Hello @greg.melasecca
I think the following example should make it.
Demo data
PUT demodata/_doc/1
{
"@timestamp": "2020-05-12T09:10:40.828Z",
"field_a": "location_1"
}
PUT demodata/_doc/2
{
"@timestamp": "2020-05-12T09:10:41.828Z",
"field_a": "location_3"
}
PUT demodata/_doc/3
{
"@timestamp": "2020-05-12T09:10:42.828Z",
"field_a": "location_1"
}
PUT demodata/_doc/4
{
"@timestamp": "2020-05-12T09:10:43.828Z",
"field_a": "location_6"
}
PUT demodata/_doc/5
{
"@timestamp": "2020-05-12T09:10:44.828Z",
"field_a": "location_3"
}
PUT demodata/_doc/6
{
"@timestamp": "2020-05-12T09:10:45.828Z",
"field_a": "location_3"
}
Watch
You can use a terms
aggregation and then a bucket_filter
to get only terms with doc_count
> 1.
Is still worth mentioning the terms
aggregations are approximative and this can be heavy on global ordinals
(as the field_a
is a keyword
) if the cardinality of field_a
is really high (e.g. 10000+ or so).
You'll have to adjust the range
filter to consider just the last 5 minutes.

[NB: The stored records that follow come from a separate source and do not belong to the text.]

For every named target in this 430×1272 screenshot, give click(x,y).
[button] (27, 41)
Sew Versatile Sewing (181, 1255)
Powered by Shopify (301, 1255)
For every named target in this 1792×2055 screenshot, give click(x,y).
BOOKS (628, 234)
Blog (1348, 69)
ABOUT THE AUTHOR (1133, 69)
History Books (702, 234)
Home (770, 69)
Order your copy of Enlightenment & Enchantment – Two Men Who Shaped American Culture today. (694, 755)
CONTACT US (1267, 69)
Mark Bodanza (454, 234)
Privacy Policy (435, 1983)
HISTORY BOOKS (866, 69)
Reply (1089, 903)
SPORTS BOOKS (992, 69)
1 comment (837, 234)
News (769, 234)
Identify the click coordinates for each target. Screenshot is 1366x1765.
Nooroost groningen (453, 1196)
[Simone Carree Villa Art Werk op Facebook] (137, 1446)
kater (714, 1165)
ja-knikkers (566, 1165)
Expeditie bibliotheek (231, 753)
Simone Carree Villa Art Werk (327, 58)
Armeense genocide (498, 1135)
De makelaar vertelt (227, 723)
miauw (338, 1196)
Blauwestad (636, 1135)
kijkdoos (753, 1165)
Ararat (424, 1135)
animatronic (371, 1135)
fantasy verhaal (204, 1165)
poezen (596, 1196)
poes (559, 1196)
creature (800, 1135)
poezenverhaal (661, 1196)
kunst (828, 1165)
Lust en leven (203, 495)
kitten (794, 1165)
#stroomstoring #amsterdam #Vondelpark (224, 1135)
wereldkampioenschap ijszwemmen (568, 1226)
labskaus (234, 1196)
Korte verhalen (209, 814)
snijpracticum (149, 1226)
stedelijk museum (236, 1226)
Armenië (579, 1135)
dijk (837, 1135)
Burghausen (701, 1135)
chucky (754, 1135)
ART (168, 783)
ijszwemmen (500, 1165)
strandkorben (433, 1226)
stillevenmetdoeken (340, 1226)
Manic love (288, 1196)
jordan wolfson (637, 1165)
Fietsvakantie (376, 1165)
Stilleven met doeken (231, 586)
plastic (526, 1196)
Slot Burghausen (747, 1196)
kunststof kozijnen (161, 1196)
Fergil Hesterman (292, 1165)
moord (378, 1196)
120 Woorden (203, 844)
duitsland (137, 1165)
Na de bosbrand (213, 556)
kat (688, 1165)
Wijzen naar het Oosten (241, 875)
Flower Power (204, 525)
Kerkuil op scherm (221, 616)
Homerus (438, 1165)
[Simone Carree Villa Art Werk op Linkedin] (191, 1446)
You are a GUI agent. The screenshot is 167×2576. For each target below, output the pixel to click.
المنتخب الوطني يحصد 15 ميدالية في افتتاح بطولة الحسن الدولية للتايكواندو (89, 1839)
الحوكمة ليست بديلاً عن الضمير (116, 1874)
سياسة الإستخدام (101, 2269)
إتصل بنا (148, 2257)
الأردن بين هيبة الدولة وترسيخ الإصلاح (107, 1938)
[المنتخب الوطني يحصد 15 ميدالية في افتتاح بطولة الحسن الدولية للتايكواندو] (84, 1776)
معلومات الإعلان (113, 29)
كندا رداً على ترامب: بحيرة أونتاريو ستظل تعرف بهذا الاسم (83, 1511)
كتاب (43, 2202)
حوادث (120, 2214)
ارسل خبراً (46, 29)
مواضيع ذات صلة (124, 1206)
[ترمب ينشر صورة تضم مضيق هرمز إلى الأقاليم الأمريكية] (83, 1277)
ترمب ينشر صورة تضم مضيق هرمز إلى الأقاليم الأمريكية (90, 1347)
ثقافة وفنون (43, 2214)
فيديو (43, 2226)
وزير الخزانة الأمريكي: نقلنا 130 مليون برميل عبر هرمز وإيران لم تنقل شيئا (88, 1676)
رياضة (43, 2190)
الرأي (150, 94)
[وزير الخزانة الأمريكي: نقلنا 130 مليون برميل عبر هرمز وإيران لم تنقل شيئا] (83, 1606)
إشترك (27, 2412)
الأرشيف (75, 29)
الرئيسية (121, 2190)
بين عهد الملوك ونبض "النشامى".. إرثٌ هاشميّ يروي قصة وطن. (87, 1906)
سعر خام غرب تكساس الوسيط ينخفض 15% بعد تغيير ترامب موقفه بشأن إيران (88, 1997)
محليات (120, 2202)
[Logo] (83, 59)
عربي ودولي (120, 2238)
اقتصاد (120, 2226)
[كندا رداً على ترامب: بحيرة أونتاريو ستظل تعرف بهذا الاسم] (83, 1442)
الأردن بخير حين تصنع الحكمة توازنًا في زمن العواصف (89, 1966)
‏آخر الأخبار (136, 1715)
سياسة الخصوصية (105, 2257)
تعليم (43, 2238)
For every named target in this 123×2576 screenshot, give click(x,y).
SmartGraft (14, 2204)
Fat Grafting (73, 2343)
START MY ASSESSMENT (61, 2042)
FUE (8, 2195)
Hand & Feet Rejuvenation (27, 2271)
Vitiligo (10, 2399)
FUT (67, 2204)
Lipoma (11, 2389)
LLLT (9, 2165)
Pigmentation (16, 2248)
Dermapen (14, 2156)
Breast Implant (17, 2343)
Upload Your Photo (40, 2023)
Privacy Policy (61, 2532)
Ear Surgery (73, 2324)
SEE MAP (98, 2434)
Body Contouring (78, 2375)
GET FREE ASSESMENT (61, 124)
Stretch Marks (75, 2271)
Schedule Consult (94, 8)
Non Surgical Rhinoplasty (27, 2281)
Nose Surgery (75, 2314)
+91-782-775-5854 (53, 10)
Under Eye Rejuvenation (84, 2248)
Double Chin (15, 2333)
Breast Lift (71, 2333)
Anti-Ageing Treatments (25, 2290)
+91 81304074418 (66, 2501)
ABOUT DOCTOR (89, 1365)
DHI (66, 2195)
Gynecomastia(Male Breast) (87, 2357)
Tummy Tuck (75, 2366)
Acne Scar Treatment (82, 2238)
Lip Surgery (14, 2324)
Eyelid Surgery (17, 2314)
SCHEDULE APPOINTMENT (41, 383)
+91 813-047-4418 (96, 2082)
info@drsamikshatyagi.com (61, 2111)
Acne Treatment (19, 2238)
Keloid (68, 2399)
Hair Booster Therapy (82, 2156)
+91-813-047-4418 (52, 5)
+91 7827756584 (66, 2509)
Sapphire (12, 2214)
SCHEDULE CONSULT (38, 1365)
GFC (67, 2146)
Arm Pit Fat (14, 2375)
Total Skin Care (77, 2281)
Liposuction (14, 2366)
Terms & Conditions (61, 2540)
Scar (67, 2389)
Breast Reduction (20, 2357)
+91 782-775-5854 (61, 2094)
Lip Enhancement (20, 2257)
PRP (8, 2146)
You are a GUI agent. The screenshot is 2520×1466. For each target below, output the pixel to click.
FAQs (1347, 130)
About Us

POST _watcher/watch/_execute
{
"watch": {
"trigger": {
"schedule": {
"interval": "30m"
}
},
"input": {
"search": {
"request": {
"indices": [
"demodata"
],
"body": {
"query": {
"bool": {
"filter": [
{
"range": {
"@timestamp": {
"from": "now-1d",
"to": "now"
}
}
}
]
}
},
"size": 0,
"aggs": {
"field_a_groups": {
"terms": {
"field": "field_a",
"size": 100
},
"aggs": {
"filter_groups": {
"bucket_selector": {
"buckets_path": {
"count": "_count"
},
"script": "params.count > 1"
}
}
}
}
}
}
}
}
},
"condition": {
"script": {
"source": "ctx.payload.aggregations.field_a_groups.buckets.size() > 0"
}
},
"actions": {
"log": {
"logging": {
"text": "We have a the following values:\n{{#ctx.payload.aggregations.field_a_groups.buckets}}{{key}}({{doc_count}})\n{{/ctx.payload.aggregations.field_a_groups.buckets}}"
}
}
}
}
}
Maybe transforms?
Transform Jobs can be used to build an entity centric index.
POST _transform/_preview
{
"id": "demotransform",
"source": {
"index": [
"demodata"
],
"query": {
"match_all": {}
}
},
"dest": {
"index": "transformeddemodata"
},
"sync": {
"time": {
"field": "@timestamp",
"delay": "15m"
}
},
"pivot": {
"group_by": {
"time": {
"date_histogram": {
"field": "@timestamp",
"fixed_interval": "5m"
}
},
"field_a_groups": {
"terms": {
"field": "field_a"
}
}
},
"aggregations": {
"count": {
"value_count": {
"field": "field_a"
}
}
}
}
}
Result:
{
"preview" : [
{
"field_a_groups" : "location_1",
"count" : 2.0,
"time" : 1589274600000
},
{
"field_a_groups" : "location_3",
"count" : 3.0,
"time" : 1589274600000
},
{
"field_a_groups" : "location_6",
"count" : 1.0,
"time" : 1589274600000
}
],
"mappings" : {
"properties" : {
"field_a_groups" : {
"type" : "keyword"
},
"count" : {
"type" : "long"
},
"time" : {
"type" : "date"
}
}
}
}
Based on that it would be possible to run a query based on such results.